Former Chicago mayor Rahm Emanuel has focused on "commercial diplomacy" since arriving as US ambassador this year, pushing for business tie-ups in areas that have broader significance for economic security.
One US company is looking at a "major potential investment" related to chips in Japan, in what would mark the latest collaboration between the countries on semiconductors, Mr Emanuel told Reuters yesterday. He declined to elaborate or give a timeline.
"Commercial diplomacy is a big piece of an overarching economic collaboration and coordination between the United States and Japan," Mr Emanuel said.
The two countries agreed last Friday to establish a new joint research centre for next-generation semiconductors. Japan has said it will provide as much as 92.9 billion yen (S$967 million) to help US firm Western Digital Corp and partner Kioxia Holdings boost memory chip output at a Japanese plant.
Meanwhile, Tesla supplier Panasonic Holdings last month picked Kansas as the site for a new battery plant.
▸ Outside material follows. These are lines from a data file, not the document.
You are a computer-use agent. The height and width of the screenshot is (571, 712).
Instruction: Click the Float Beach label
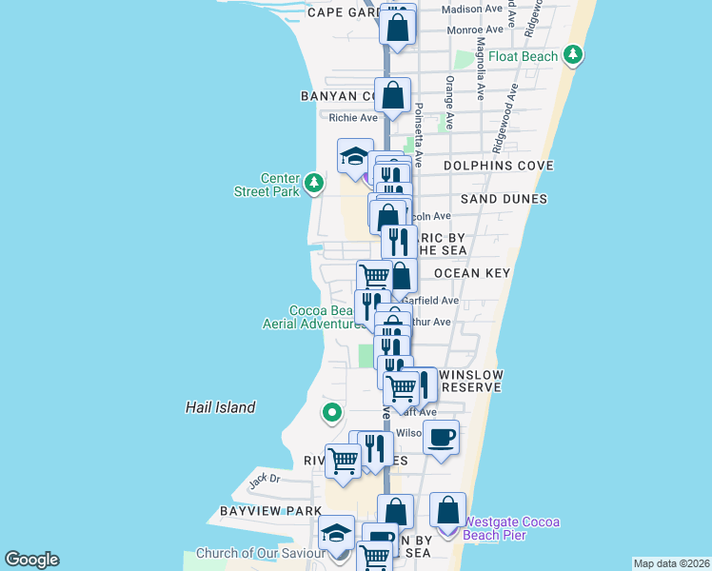pyautogui.click(x=524, y=57)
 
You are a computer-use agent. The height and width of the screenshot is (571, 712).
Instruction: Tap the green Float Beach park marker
pyautogui.click(x=573, y=55)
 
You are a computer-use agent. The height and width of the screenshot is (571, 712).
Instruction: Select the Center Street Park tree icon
pyautogui.click(x=315, y=182)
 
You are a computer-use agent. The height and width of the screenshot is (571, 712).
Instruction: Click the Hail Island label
pyautogui.click(x=220, y=407)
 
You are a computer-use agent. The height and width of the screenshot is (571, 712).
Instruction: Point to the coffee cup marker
pyautogui.click(x=441, y=438)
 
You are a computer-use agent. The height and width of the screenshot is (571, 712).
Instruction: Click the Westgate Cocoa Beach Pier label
pyautogui.click(x=511, y=528)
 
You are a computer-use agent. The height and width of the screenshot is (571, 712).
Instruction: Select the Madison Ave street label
pyautogui.click(x=473, y=9)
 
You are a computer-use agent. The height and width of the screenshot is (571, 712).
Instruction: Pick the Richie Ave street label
pyautogui.click(x=353, y=118)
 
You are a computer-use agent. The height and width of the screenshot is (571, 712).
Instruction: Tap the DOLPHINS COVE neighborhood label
pyautogui.click(x=499, y=166)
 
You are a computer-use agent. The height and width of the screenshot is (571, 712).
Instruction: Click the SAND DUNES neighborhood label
pyautogui.click(x=504, y=199)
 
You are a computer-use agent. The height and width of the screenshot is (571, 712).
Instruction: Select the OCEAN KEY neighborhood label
pyautogui.click(x=472, y=273)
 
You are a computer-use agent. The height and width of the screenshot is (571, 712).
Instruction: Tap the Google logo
pyautogui.click(x=31, y=560)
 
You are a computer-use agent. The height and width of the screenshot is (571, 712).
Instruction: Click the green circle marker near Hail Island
pyautogui.click(x=331, y=413)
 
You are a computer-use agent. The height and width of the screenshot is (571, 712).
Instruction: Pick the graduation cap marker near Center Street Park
pyautogui.click(x=355, y=156)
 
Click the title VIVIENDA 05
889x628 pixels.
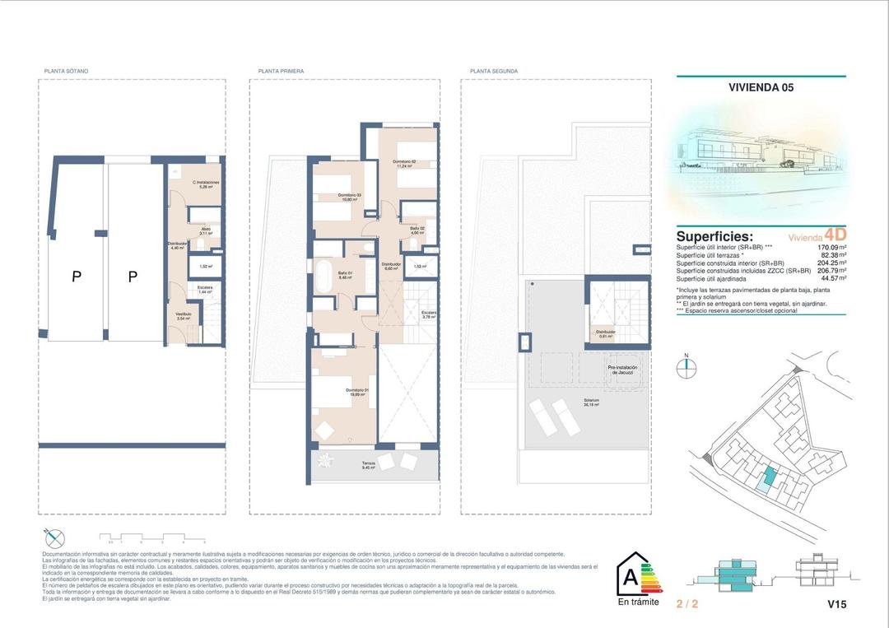761,86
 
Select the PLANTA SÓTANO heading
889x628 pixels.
66,72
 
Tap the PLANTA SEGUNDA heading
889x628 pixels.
493,72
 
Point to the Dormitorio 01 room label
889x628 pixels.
357,392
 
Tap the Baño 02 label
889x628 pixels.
417,230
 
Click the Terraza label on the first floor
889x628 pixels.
369,464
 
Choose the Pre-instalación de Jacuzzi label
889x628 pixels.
623,370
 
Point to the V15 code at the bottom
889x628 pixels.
836,604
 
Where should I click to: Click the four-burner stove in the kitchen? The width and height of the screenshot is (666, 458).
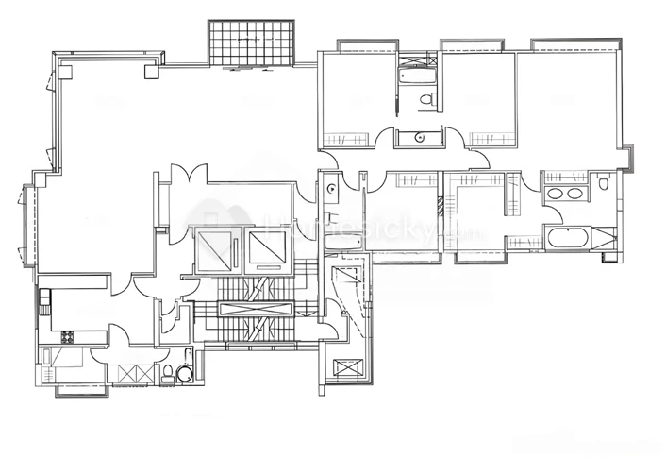66,336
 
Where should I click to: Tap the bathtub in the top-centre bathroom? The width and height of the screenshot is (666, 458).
415,76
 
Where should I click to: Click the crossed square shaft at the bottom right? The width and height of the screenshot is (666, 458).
347,367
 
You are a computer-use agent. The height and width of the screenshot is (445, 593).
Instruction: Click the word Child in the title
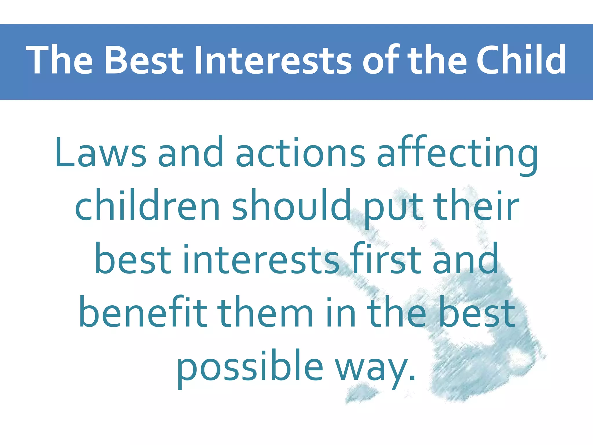pos(521,60)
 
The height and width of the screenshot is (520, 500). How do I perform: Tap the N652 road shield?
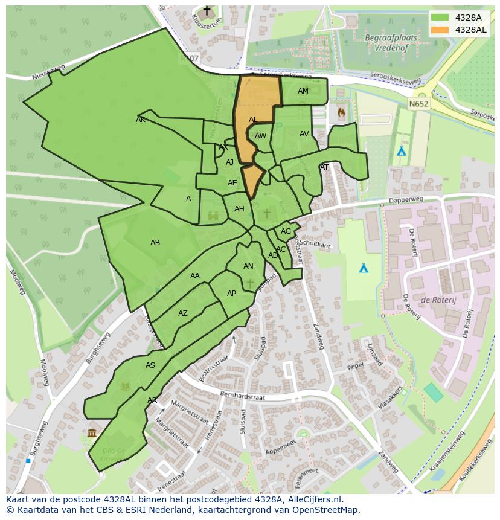point(417,104)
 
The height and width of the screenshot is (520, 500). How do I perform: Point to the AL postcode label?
point(253,120)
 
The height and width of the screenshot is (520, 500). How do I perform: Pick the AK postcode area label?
point(141,120)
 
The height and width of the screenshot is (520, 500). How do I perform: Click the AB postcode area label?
point(155,243)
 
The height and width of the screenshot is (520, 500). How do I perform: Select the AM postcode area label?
point(303,91)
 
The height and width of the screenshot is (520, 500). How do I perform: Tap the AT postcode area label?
point(324,167)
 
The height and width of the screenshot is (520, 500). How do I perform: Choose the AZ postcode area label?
point(183,313)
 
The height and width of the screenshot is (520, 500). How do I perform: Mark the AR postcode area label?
point(152,400)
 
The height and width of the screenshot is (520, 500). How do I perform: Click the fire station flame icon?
point(341,112)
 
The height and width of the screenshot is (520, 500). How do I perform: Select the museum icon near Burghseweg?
point(92,432)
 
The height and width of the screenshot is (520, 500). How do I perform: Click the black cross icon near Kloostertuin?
point(207,11)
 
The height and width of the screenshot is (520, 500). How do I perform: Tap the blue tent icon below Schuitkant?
point(364,268)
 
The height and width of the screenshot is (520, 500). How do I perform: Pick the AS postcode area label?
point(150,365)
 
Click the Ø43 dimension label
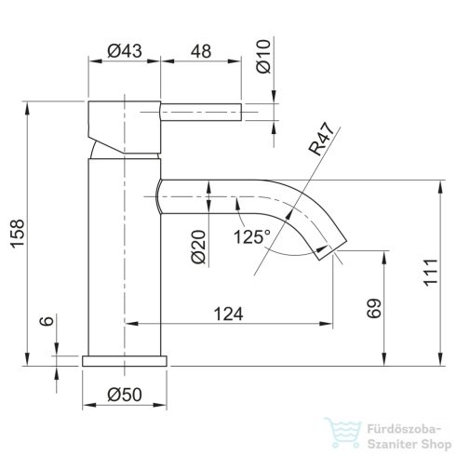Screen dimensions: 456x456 pyautogui.click(x=124, y=52)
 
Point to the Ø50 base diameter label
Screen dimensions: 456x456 pyautogui.click(x=124, y=396)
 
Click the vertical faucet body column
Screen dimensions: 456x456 pyautogui.click(x=124, y=251)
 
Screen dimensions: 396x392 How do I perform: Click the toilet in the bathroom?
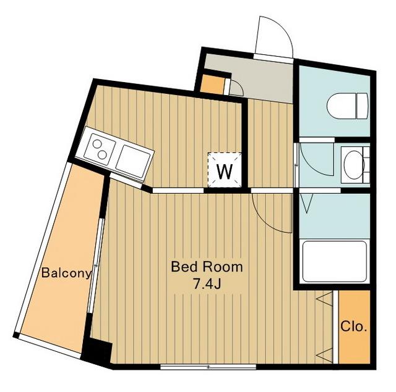coord(348,106)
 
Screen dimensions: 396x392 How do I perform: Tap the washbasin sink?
coord(353,165)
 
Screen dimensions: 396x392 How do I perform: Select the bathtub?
coord(334,261)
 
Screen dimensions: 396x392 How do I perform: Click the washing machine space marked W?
coord(224,170)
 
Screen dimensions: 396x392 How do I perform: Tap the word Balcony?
coord(66,273)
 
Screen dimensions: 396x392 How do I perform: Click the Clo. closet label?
coord(353,327)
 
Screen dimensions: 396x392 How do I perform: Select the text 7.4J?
coord(207,284)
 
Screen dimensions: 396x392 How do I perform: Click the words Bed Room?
coord(207,267)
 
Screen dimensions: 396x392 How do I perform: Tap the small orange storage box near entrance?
coord(213,83)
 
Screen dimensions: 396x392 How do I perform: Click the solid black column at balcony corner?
coord(97,352)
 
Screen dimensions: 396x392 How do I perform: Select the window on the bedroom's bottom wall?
coord(208,367)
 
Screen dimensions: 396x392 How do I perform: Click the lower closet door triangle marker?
coord(324,355)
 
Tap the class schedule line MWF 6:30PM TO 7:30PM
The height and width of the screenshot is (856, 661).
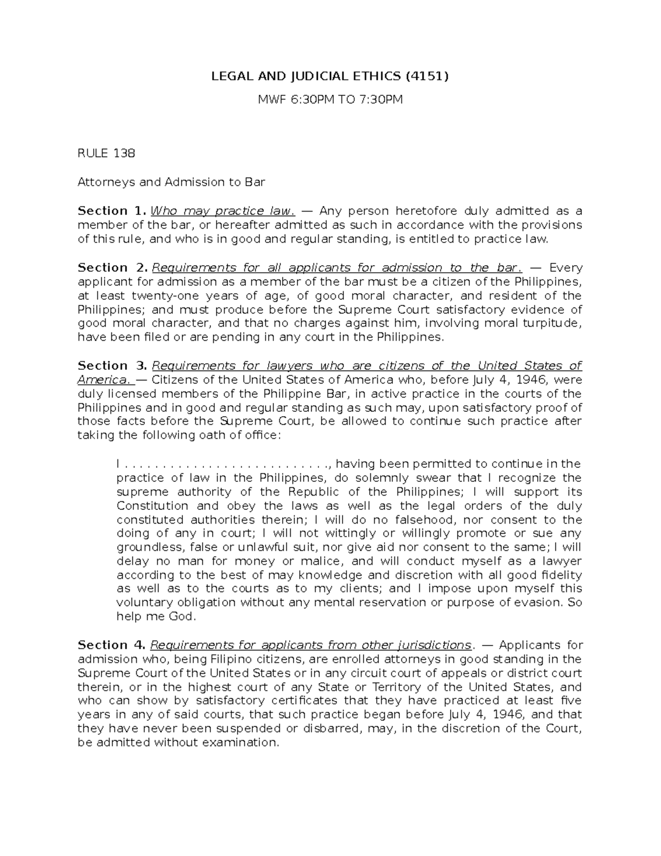click(330, 100)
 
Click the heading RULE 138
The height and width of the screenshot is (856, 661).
click(106, 153)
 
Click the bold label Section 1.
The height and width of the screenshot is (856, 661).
click(112, 211)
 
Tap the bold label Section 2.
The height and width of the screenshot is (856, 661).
click(112, 267)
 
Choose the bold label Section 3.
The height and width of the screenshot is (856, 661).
click(112, 365)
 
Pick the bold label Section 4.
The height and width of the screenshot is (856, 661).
click(112, 645)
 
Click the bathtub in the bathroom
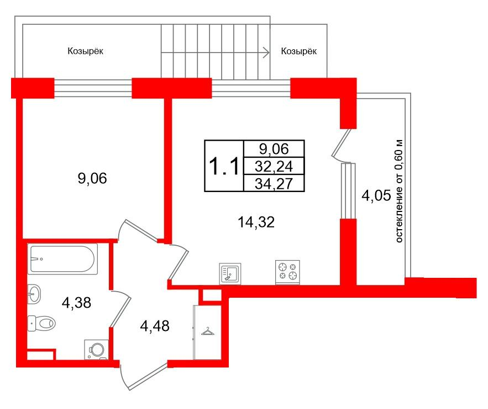(x=63, y=258)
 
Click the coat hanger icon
(x=207, y=331)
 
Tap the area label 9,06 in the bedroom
(x=92, y=178)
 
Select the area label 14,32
(x=255, y=222)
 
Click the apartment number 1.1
(x=223, y=165)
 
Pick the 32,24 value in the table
(x=274, y=165)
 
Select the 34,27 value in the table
(x=274, y=182)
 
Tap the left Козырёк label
(x=86, y=51)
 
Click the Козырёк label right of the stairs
(x=299, y=51)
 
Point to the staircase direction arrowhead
(x=266, y=53)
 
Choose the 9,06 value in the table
(x=274, y=148)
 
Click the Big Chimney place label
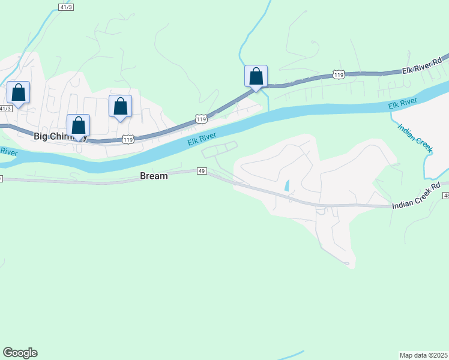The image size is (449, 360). tap(60, 136)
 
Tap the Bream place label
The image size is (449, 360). tap(154, 176)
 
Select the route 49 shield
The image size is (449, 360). tap(202, 171)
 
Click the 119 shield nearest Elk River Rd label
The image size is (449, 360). tap(339, 74)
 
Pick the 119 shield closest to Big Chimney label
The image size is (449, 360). tap(128, 139)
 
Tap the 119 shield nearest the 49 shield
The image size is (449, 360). tap(202, 119)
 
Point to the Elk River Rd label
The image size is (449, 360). tap(422, 65)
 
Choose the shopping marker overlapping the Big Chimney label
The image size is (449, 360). tap(78, 126)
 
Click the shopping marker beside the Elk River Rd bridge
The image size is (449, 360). tap(256, 77)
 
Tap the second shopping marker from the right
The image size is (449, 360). tap(120, 106)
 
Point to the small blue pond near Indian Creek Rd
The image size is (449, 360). tap(286, 186)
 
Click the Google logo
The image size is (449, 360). tap(20, 353)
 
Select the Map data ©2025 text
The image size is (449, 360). tap(424, 355)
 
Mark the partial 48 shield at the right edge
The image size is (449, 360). tap(446, 196)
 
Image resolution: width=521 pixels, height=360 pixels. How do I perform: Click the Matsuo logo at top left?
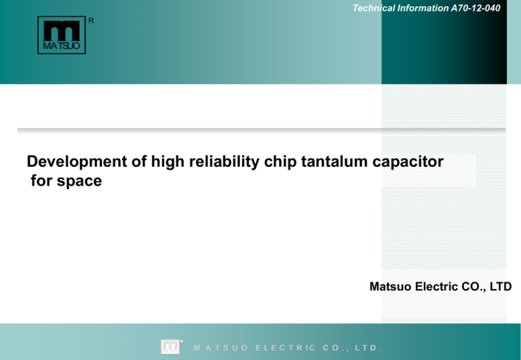(x=61, y=35)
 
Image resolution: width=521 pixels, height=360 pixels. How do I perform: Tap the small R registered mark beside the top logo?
(x=92, y=20)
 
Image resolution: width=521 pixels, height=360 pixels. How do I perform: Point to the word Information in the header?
(x=415, y=7)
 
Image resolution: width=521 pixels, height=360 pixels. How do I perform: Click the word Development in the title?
(x=73, y=162)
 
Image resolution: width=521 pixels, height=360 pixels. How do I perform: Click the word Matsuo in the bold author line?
(x=389, y=287)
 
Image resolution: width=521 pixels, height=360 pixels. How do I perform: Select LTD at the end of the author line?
(x=499, y=287)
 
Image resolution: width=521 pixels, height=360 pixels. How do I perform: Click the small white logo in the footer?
(x=170, y=346)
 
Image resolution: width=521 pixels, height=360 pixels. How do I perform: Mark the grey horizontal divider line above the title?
(x=261, y=129)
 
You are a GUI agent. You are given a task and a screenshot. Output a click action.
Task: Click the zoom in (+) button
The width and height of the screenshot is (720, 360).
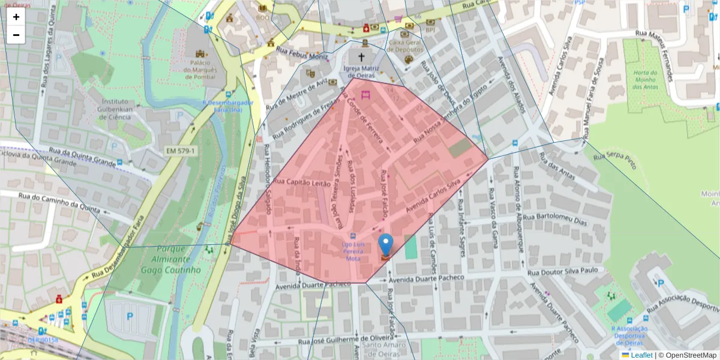(16, 17)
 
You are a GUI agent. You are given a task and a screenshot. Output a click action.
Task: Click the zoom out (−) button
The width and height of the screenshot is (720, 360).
(16, 35)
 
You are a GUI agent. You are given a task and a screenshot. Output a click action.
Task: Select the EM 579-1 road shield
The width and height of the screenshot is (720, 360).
(180, 150)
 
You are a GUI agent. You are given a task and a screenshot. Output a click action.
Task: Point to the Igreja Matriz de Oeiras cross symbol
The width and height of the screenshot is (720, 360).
(361, 58)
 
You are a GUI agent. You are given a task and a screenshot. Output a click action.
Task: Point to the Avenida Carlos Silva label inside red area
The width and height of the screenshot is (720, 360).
(432, 196)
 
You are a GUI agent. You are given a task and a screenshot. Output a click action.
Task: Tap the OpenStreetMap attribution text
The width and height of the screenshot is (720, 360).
(687, 355)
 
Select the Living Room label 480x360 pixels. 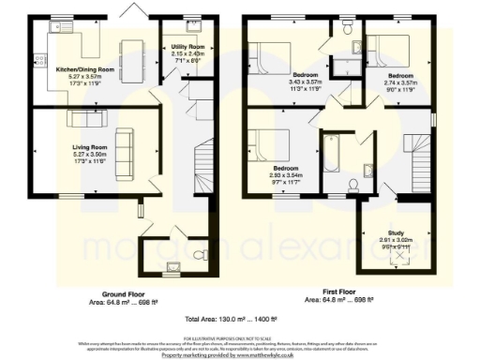[x=92, y=147]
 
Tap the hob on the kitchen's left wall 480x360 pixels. [x=40, y=61]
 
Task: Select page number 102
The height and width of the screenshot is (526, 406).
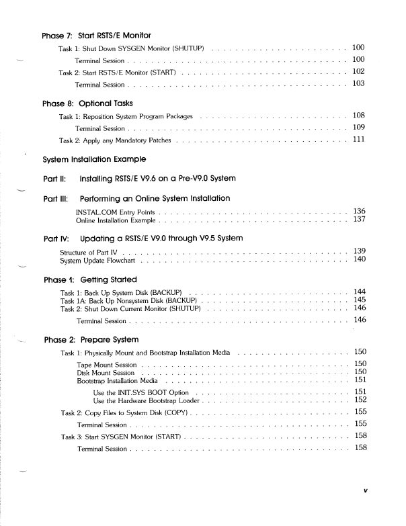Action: [358, 71]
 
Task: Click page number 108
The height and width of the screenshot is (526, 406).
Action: [358, 116]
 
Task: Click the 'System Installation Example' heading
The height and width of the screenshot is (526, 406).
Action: [94, 160]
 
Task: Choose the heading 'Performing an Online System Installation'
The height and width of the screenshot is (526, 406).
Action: [155, 199]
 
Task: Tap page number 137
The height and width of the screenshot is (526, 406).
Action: [359, 220]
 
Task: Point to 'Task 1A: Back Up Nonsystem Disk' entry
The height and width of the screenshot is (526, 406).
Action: [128, 300]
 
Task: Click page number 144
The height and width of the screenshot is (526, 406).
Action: [359, 292]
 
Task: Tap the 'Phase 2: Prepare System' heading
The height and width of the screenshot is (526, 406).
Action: [91, 340]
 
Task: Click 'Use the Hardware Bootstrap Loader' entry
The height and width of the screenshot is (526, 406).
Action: [147, 400]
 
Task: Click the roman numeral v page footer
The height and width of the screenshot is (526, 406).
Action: [365, 490]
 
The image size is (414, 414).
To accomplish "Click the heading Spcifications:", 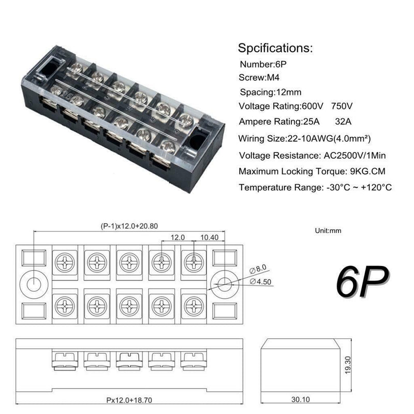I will [275, 49].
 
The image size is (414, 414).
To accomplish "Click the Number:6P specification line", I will [263, 65].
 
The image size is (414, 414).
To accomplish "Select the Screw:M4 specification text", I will [260, 78].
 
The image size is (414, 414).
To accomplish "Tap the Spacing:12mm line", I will [270, 92].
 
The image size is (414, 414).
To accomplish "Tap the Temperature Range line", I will [315, 187].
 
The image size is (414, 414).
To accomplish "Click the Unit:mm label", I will [328, 231].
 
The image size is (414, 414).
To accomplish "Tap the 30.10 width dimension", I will [298, 400].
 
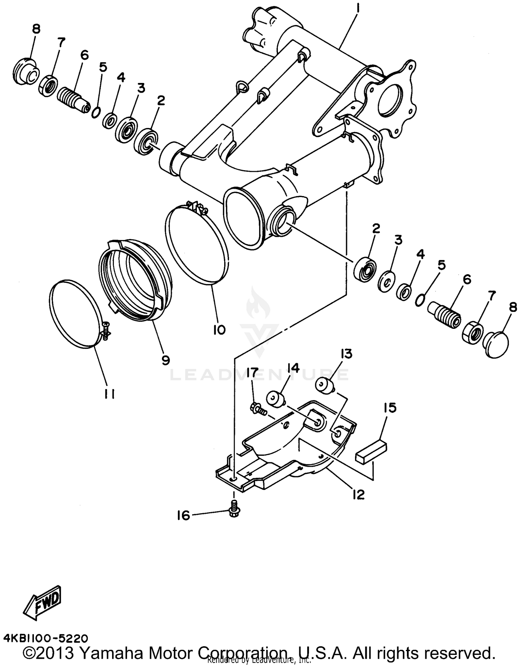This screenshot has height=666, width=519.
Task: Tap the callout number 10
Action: tap(219, 330)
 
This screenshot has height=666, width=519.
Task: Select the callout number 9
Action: tap(165, 361)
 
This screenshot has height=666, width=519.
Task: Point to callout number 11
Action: tap(110, 394)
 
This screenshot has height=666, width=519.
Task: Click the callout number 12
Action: tap(358, 495)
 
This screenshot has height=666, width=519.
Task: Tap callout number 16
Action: tap(184, 516)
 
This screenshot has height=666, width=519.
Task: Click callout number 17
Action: tap(253, 373)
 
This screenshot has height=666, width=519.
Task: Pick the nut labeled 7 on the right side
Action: tap(472, 333)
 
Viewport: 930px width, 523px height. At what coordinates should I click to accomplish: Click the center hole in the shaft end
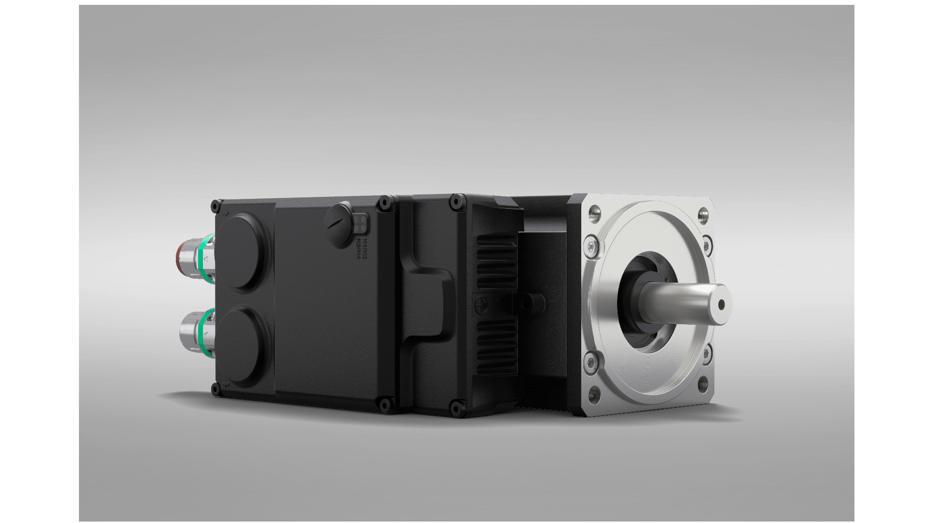[x=721, y=304]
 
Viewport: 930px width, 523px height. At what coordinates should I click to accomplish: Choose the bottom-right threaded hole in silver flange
[x=702, y=386]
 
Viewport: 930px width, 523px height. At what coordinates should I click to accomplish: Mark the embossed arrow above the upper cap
[x=226, y=213]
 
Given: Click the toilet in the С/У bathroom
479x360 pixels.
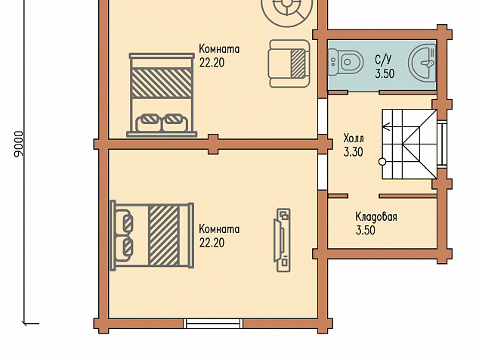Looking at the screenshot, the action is (345, 63).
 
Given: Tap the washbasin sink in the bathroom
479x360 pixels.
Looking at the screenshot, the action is (422, 63).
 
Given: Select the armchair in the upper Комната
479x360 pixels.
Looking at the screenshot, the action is (289, 64).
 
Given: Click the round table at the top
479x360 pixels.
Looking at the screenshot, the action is (287, 9).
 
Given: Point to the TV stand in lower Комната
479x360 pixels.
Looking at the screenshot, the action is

That deal came together, Mr Emanuel said, after US President Joe Biden talked with Panasonic executives while in Japan. The cooperation comes as China has used its economic strength to pressure other countries, Mr Emanuel said.
"There's a pattern here: if they don't like what you say politically, they put the muscle on you economically," he said, citing Japan's experience more than a decade ago when Beijing restricted rare earth export quotas after a territorial dispute.
In a joint statement last Friday, US and Japanese ministers said they opposed "economic coercion", although they did not name a specific country. But US Secretary of State Antony Blinken said during a news briefing that "the coercive and retaliatory economic practices of the People's Republic of China force countries into choices that compromise their security, their intellectual property, their economic independence."
China has repeatedly said it never uses economic coercion against any country and is firmly opposed to all forms of coercion, politically and diplomatically. It has accused Washington of engaging in economic coercion in the name of national security.
Mr Emanuel said that if a country faces Chinese pressure, the US has to counter with "economic incentives", including using energy resources as a "strategic asset".
Japan, the world's largest liquefied natural gas (LNG) buyer, is a growing market for US natural gas. Between 2018 and 2021, Japanese imports of LNG from the US more than doubled, Japanese government data shows. The advanced nuclear reactors known as small modular reactors are another area of collaboration.
Concerns about Chinese tensions with Taiwan, which makes the vast majority of semiconductors under 10 nanometres that are used in smartphones, have driven countries like the US and Japan to step up their investment in chip production.
Mr Emanuel said there also needed to be more investment in training skilled workers to support the chip industry. "We both have to invest in more scientists, more engineers and in workers to do this," he said.